ONE of Britain’s most influential documentary photographers, Gwent-based David Hurn has donated his collection of photographs to the National Museum Wales.

David, who lives in Tintern, began his career in 1955 as an assistant at the Reflex Agency.

He gained his early reputation through his reportage of the 1956 Hungarian revolution and became a full member of Magnum Photos in 1967.

In 1973 he set up the School of Documentary Photography in Newport, and remained director until 1989.

His gift includes around 1500 of his own photographs that span his sixty-year career as a documentary photographer; and around 700 photographs from his private collection which he has compiled throughout the course of his career.

A selection of works from his private collection will be on display for the first time at National Museum in Cardiff from 30 September 2017, in Swaps: Photographs from the David Hurn Collection of Photography, an exhibition that launches the Museum’s new gallery dedicated to photography.

David has amassed his private collection over the past six decades, predominantly through swapping works with fellow photographers, including many of his Magnum colleagues.

In doing so he has assembled a significant and diverse collection that includes leading 20th and 21st century photographers such as Henri Cartier-Bresson, Eve Arnold, Sergio Larrain, Bill Brandt, Martine Franck, Bruce Davidson and Martin Parr, through to emerging photographers such as Bieke Depoorter, Clementine Schneidermann and Diana Markosian.

Over the last two years, he has been selecting photographs from his own archive to create a definitive edit of his life’s work. The collection of approximately 1500 new prints includes work made in Wales, England, Scotland, Ireland, Arizona, California and New York.

It includes some of Hurn’s most celebrated photographs, such as Queen Charlotte’s Ball, Barbarella and Grosvenor Square. However, it is his carefully observed photographs of his home country of Wales that are the focus of the collection. Following his gift, National Museum Wales is now the institution with the largest holdings of his work worldwide.

David Hurn said, “My earliest visual/cultural memories are visiting the museum when I must have been four or five. I remember the naughty statue - Rodin’s ‘The Kiss’ - and cases full of stuff that people had donated. Well now I have the chance to repay, something of mine will be there forever, I feel very privileged.”

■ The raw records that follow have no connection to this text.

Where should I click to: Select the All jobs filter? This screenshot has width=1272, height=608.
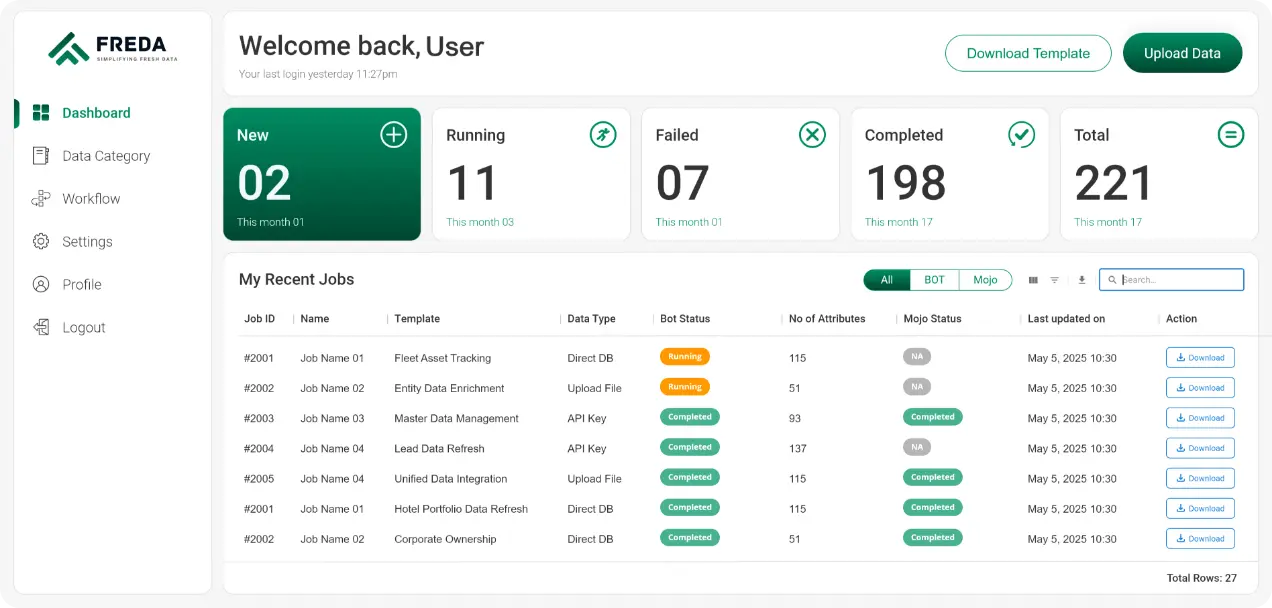[886, 280]
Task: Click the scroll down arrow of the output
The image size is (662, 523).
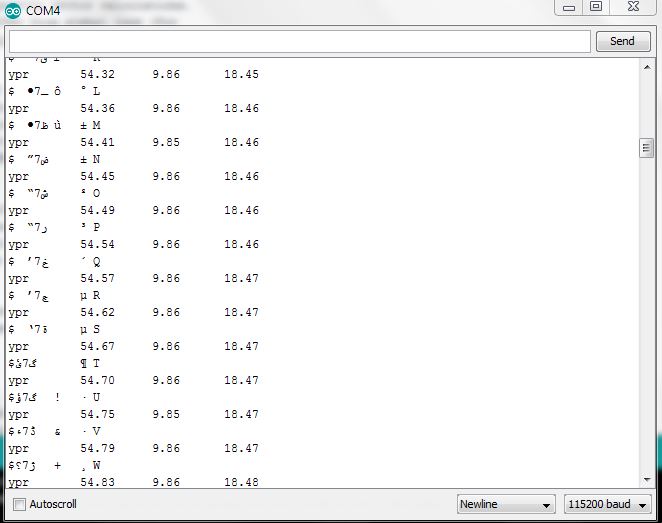Action: click(646, 478)
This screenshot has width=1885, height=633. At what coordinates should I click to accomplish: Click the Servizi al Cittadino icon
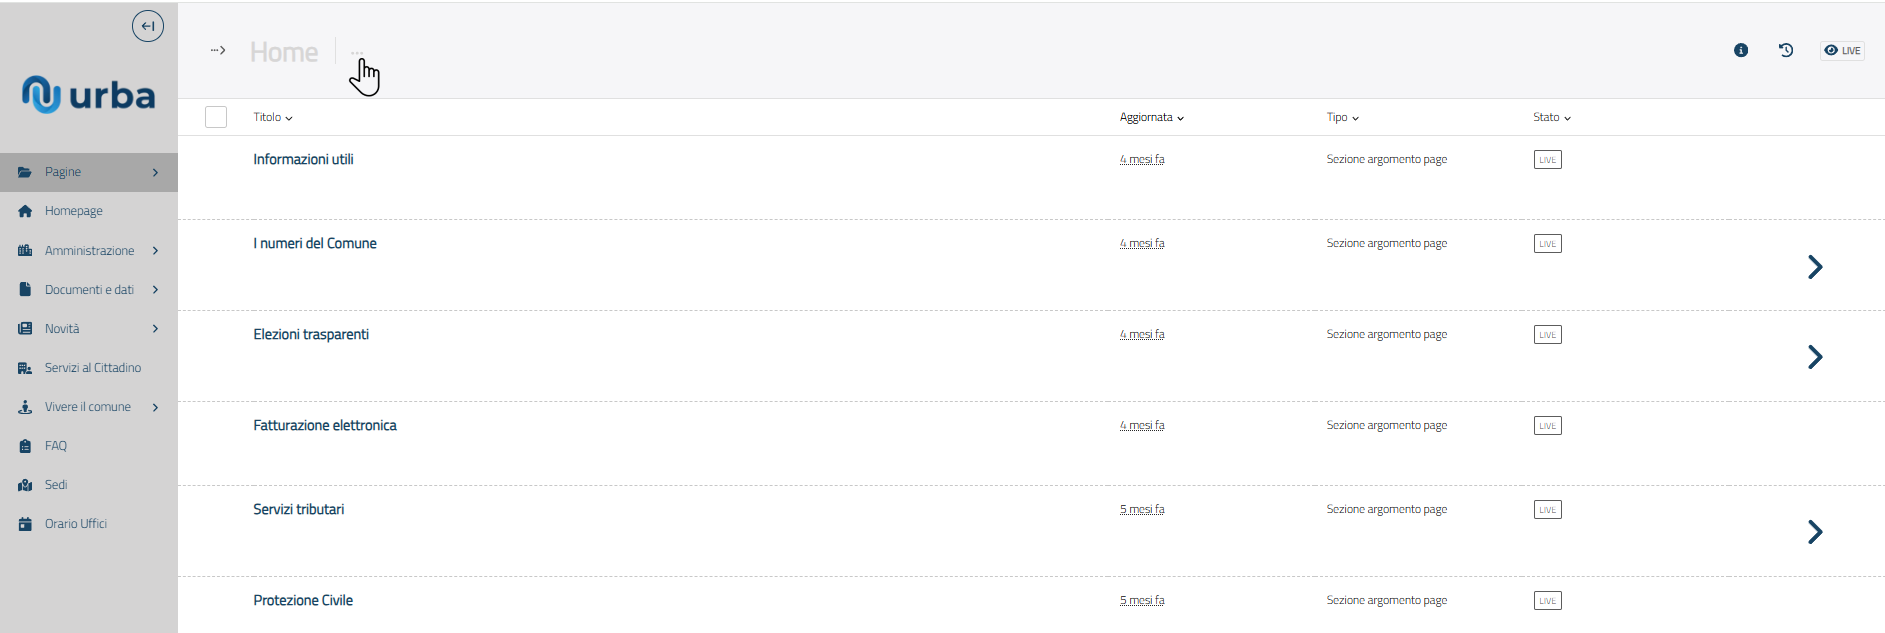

David Anderson, Director General of Amgueddfa Cymru – National Museum Wales: “This exceptional donation by David Hurn will raise the profile of Amgueddfa Cymru - National Museum Wales as an important centre for photography in the UK. We know that photography appeals to our visitors and the exhibition in September launches the Museum’s first ever permanent gallery dedicated to photography.

“We are extremely grateful to David Hurn for this generous gift, which will drive this important and much needed photography programme for Amgueddfa Cymru, benefiting the people of Wales and those further afield.”